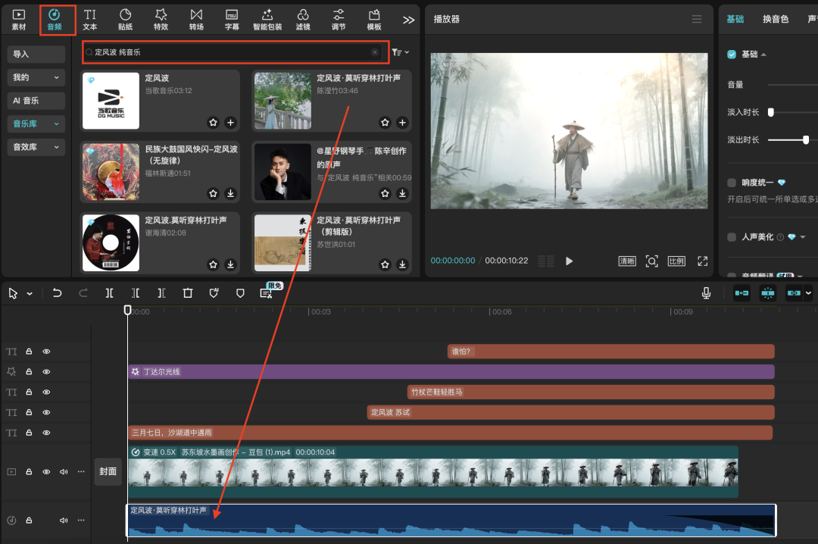Favorite the 定风波·莫听穿林打叶声 陈滢竹 track
The width and height of the screenshot is (818, 544).
[x=385, y=123]
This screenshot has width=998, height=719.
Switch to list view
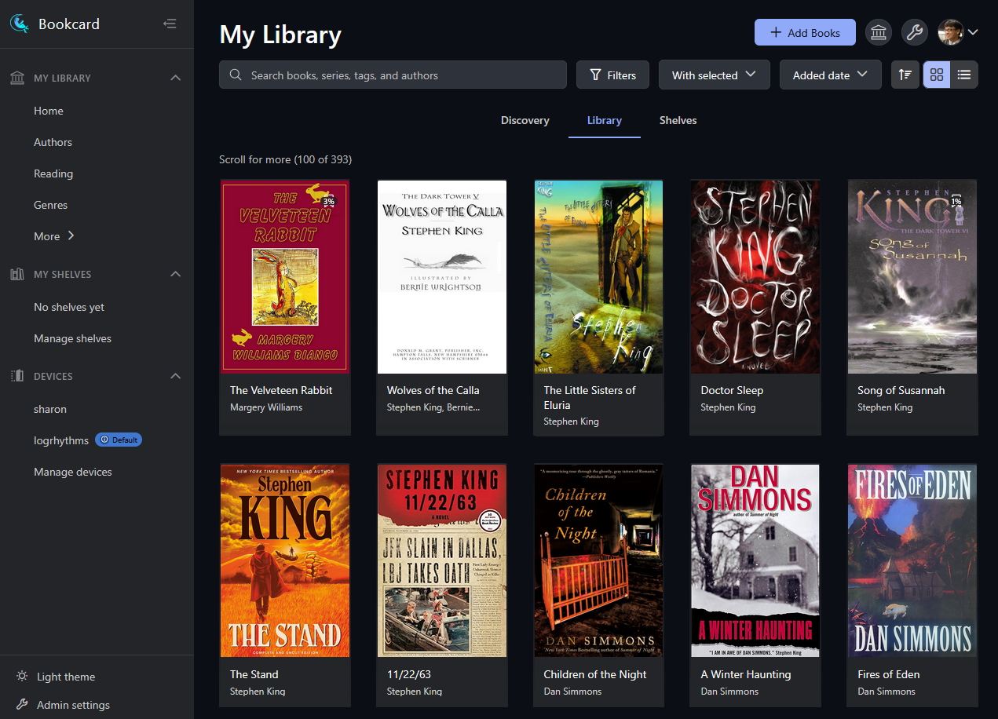click(x=964, y=75)
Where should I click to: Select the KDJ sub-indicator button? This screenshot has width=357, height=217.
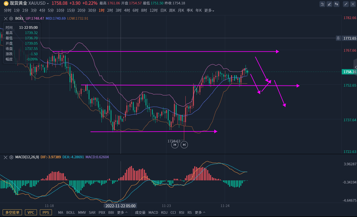164,212
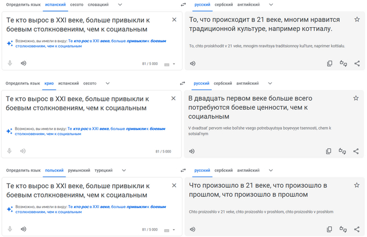Start voice input in the top translator
Image resolution: width=367 pixels, height=237 pixels.
click(x=9, y=63)
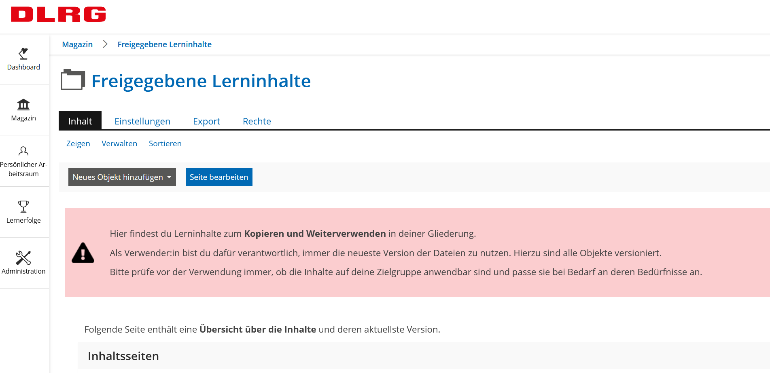770x373 pixels.
Task: Open the Persönlicher Arbeitsraum user icon
Action: click(23, 151)
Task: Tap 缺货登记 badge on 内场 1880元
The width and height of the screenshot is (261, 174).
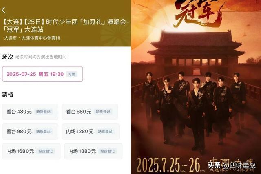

______________________________

Description of the task:
Exactly the lines from the one that contains "This screenshot has width=998, height=719." through the final line of the records above are needed, given again word for word, with every picture left out.

Result of this exercise:
This screenshot has width=998, height=719.
Switch to list view
click(x=964, y=75)
Where should I click to: Select the KDJ sub-indicator button? This screenshot has width=357, height=217.
164,212
Start voice input in the top translator
Image resolution: width=367 pixels, height=237 pixels.
click(x=9, y=63)
770x373 pixels.
Task: Open the Persönlicher Arbeitsraum user icon
Action: click(23, 151)
Task: Tap 缺货登记 badge on 内场 1880元
The width and height of the screenshot is (261, 174).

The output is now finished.